* _TASK BRIEF_
In the listing that follows, the range to quote begins at the line that has "Task: Open the QR-Code menu item" and ends after the line that has "Click 'зареєстровано' status"; quote it verbatim and add nothing.

* _GIVEN RECORDS_

╔══

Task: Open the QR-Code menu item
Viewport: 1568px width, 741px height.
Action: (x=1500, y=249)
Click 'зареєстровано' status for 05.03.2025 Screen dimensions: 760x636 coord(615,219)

╚══
╔══

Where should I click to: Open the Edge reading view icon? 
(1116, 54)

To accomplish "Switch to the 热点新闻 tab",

╚══
╔══

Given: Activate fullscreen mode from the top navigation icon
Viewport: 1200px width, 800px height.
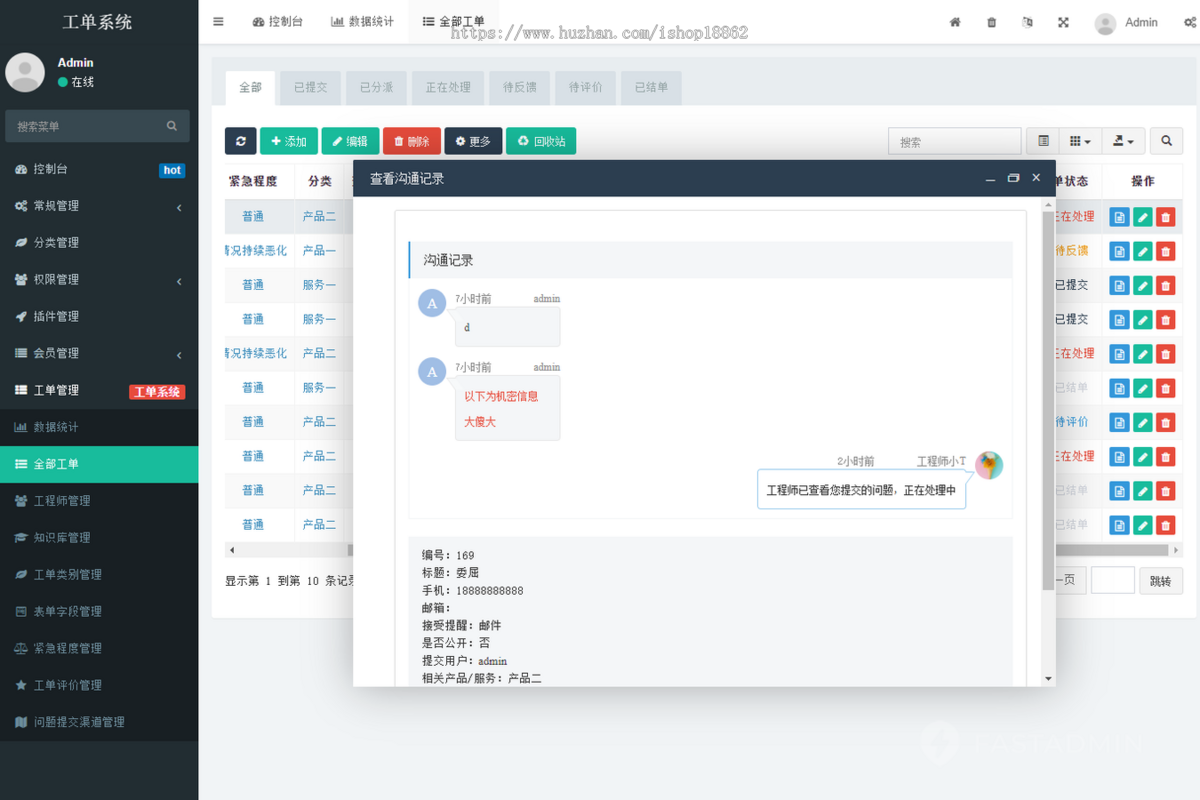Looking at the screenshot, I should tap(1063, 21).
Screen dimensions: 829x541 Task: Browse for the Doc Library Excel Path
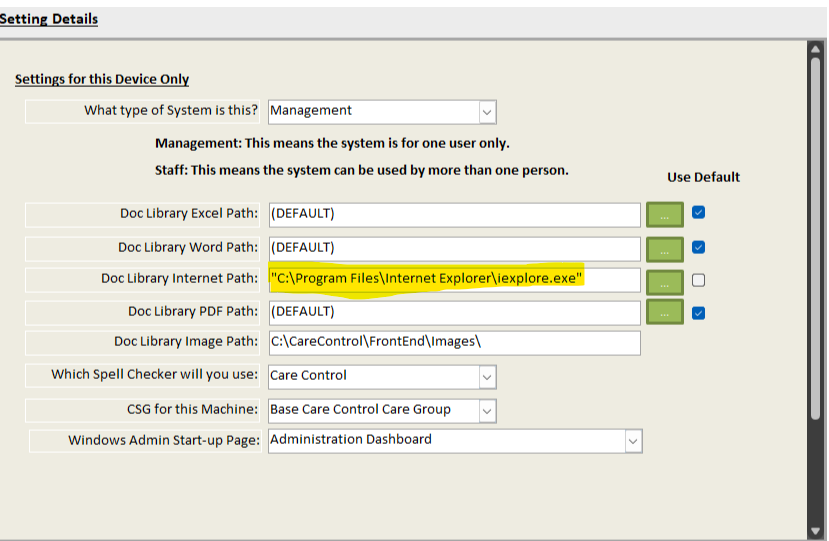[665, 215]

╚══

* _WRITTEN SOLUTION_
Task: Open the QR-Code menu item
Viewport: 1568px width, 741px height.
Action: (x=1500, y=249)
Click 'зареєстровано' status for 05.03.2025 Screen dimensions: 760x636 coord(615,219)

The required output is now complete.